- _WHAT YOU HAVE TO DO_:
Repeat the data below verbatim, starting at the line that contains "Click the padlock site info icon" and continuing through the end of the data. Leave out the images.

[A run of data]

-- Start --

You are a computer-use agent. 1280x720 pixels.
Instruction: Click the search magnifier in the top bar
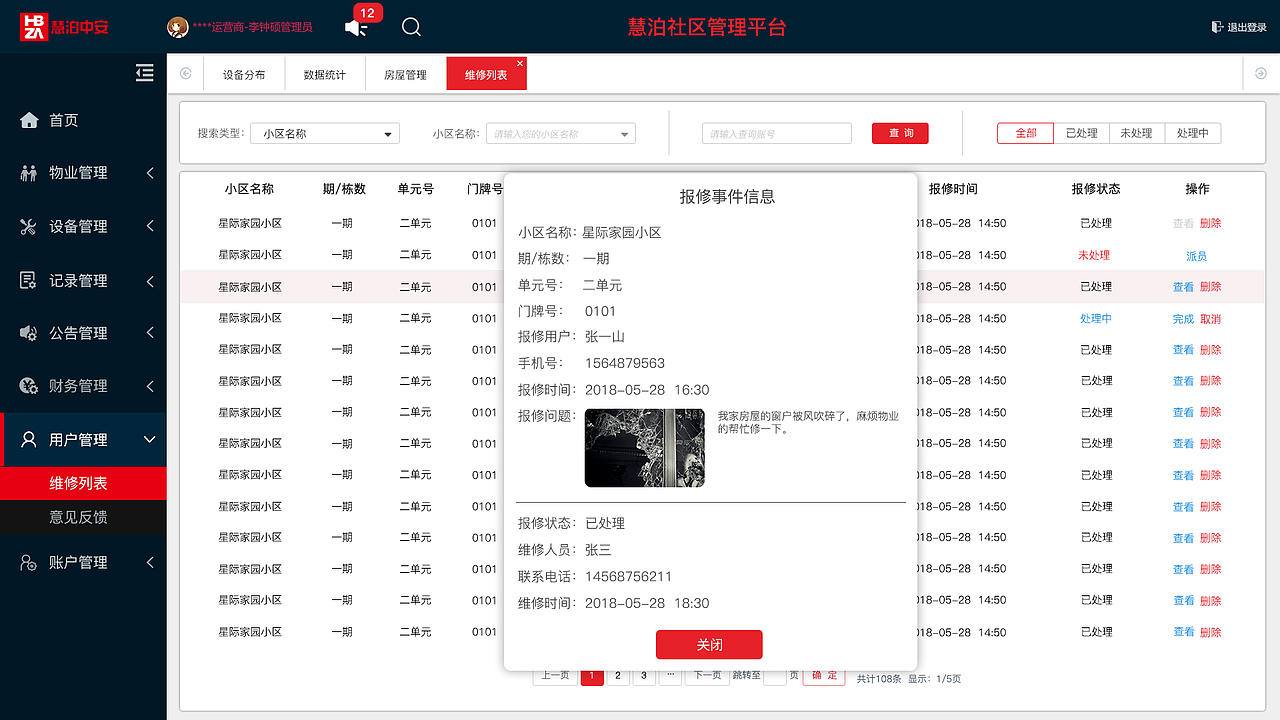point(411,27)
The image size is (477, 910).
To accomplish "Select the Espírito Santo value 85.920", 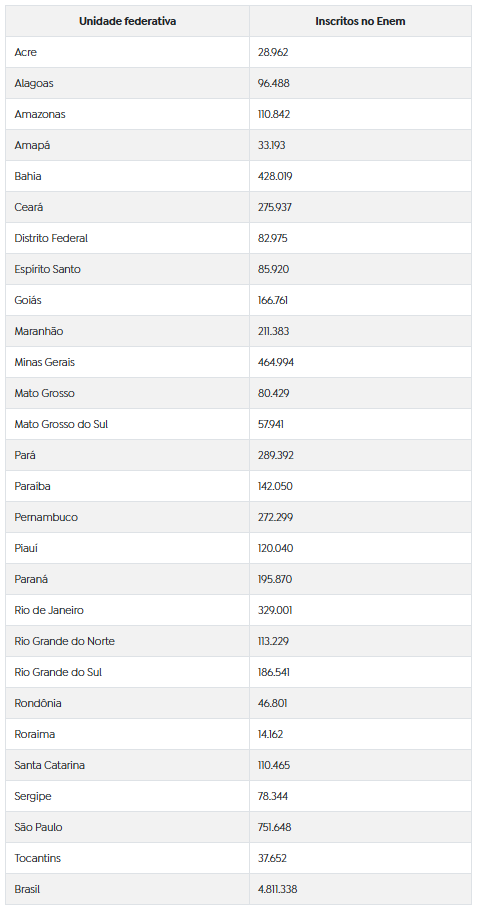I will tap(274, 269).
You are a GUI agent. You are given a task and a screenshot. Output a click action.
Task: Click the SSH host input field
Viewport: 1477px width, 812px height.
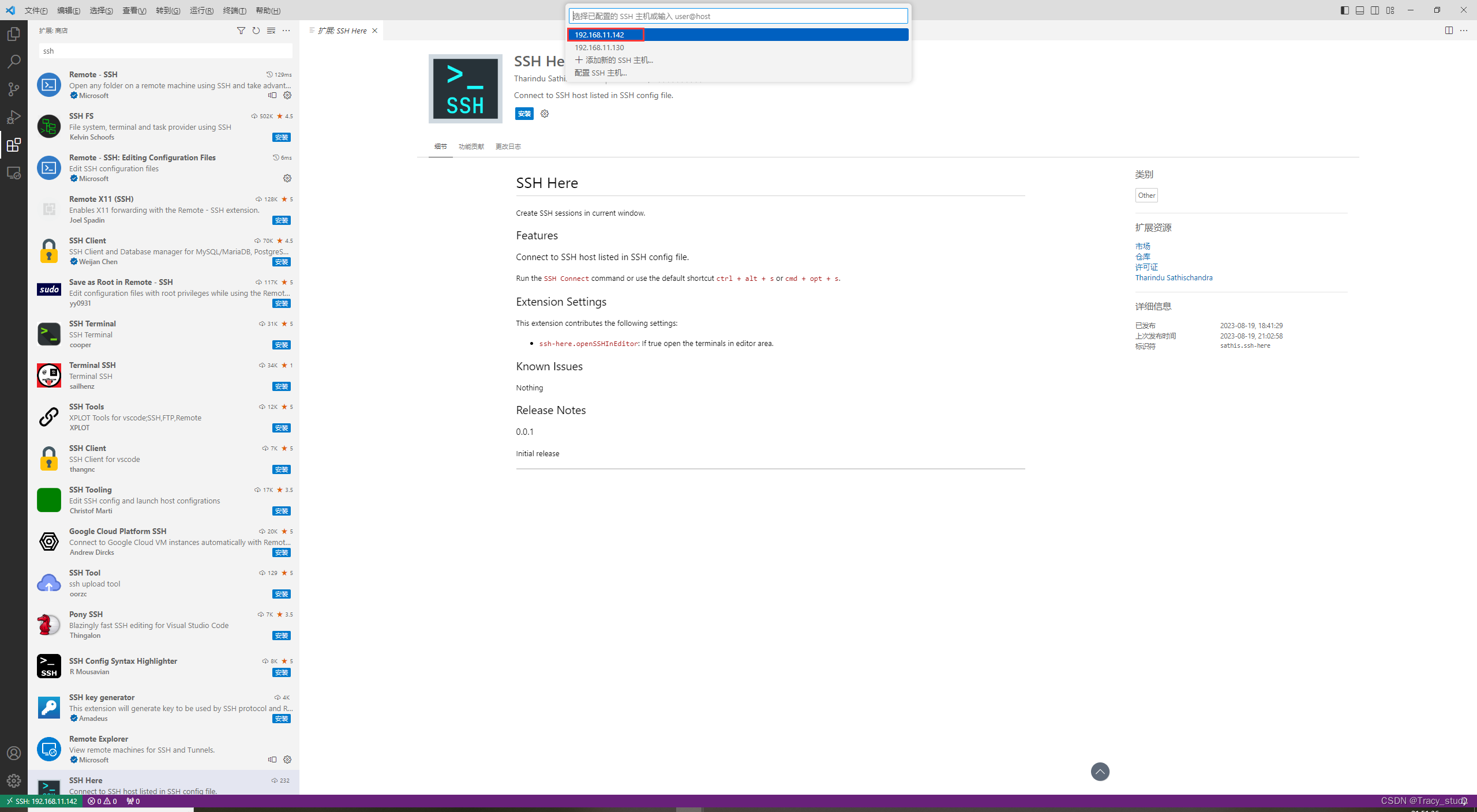coord(738,16)

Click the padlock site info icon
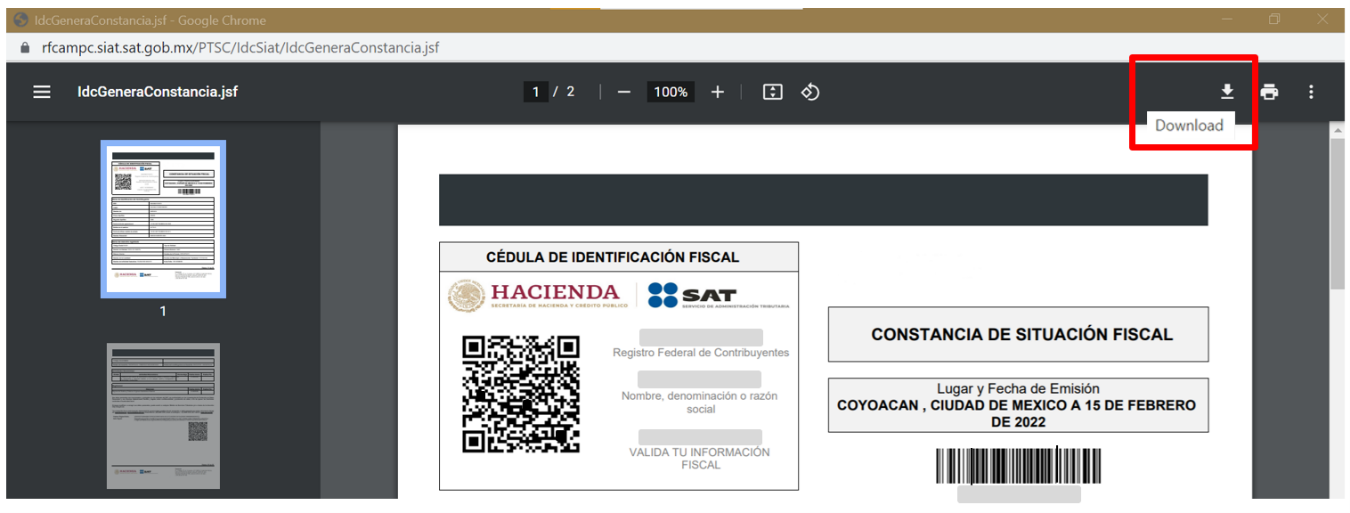click(26, 47)
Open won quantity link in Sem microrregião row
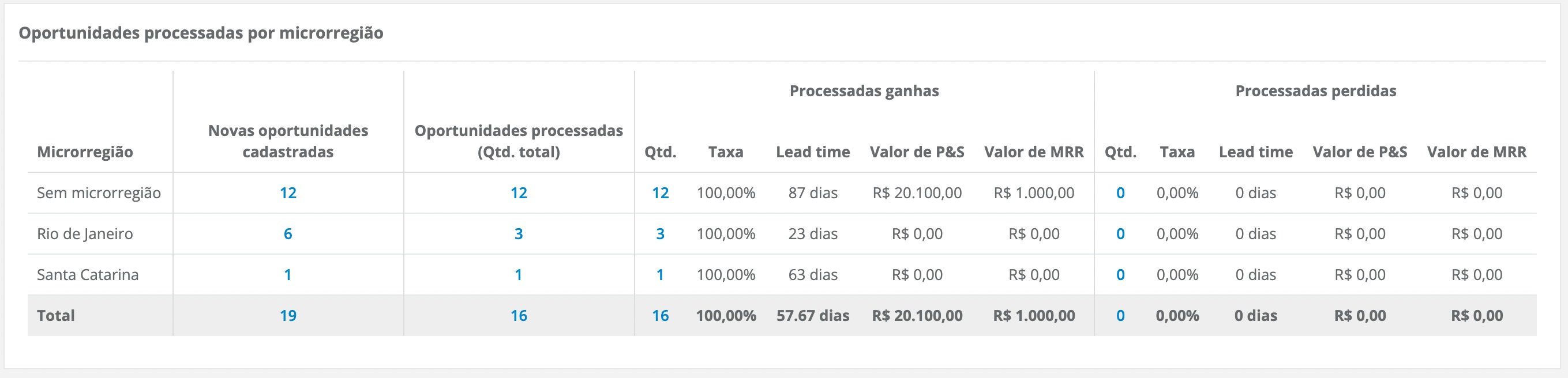1568x378 pixels. click(x=660, y=193)
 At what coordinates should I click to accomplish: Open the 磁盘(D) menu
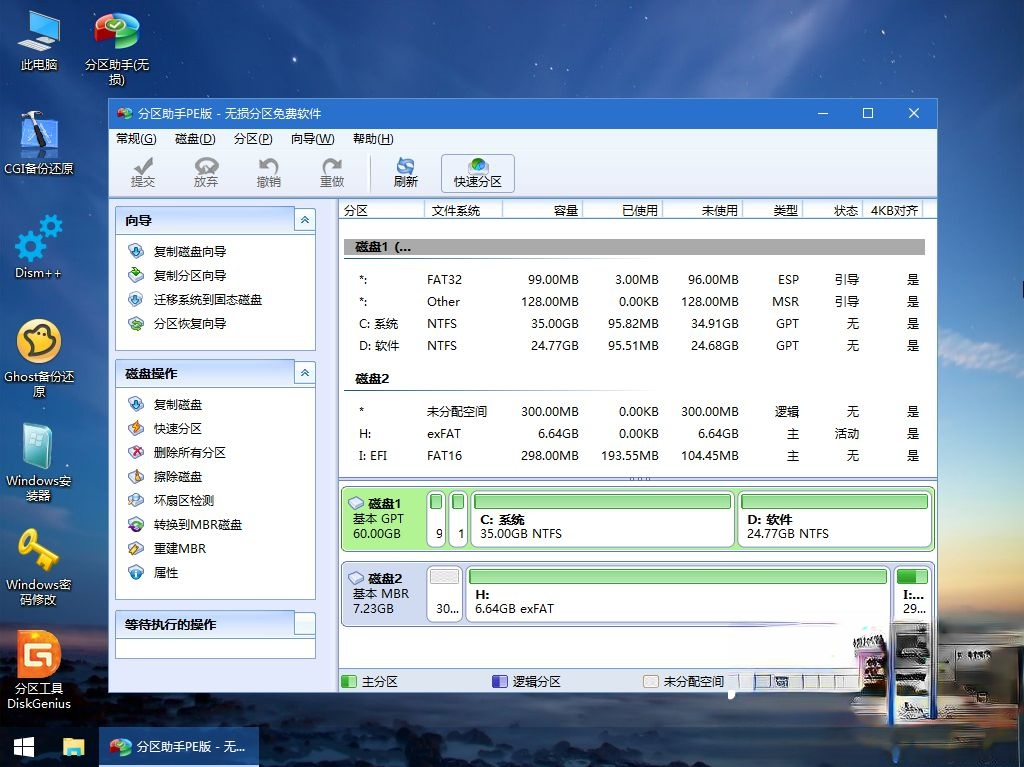pos(193,139)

-- End --

- _COMPLETE ANSWER_:
Click the padlock site info icon
click(26, 47)
Open won quantity link in Sem microrregião row
1568x378 pixels. click(x=660, y=193)
 At what coordinates should I click to accomplish: Open the 磁盘(D) menu
pos(193,139)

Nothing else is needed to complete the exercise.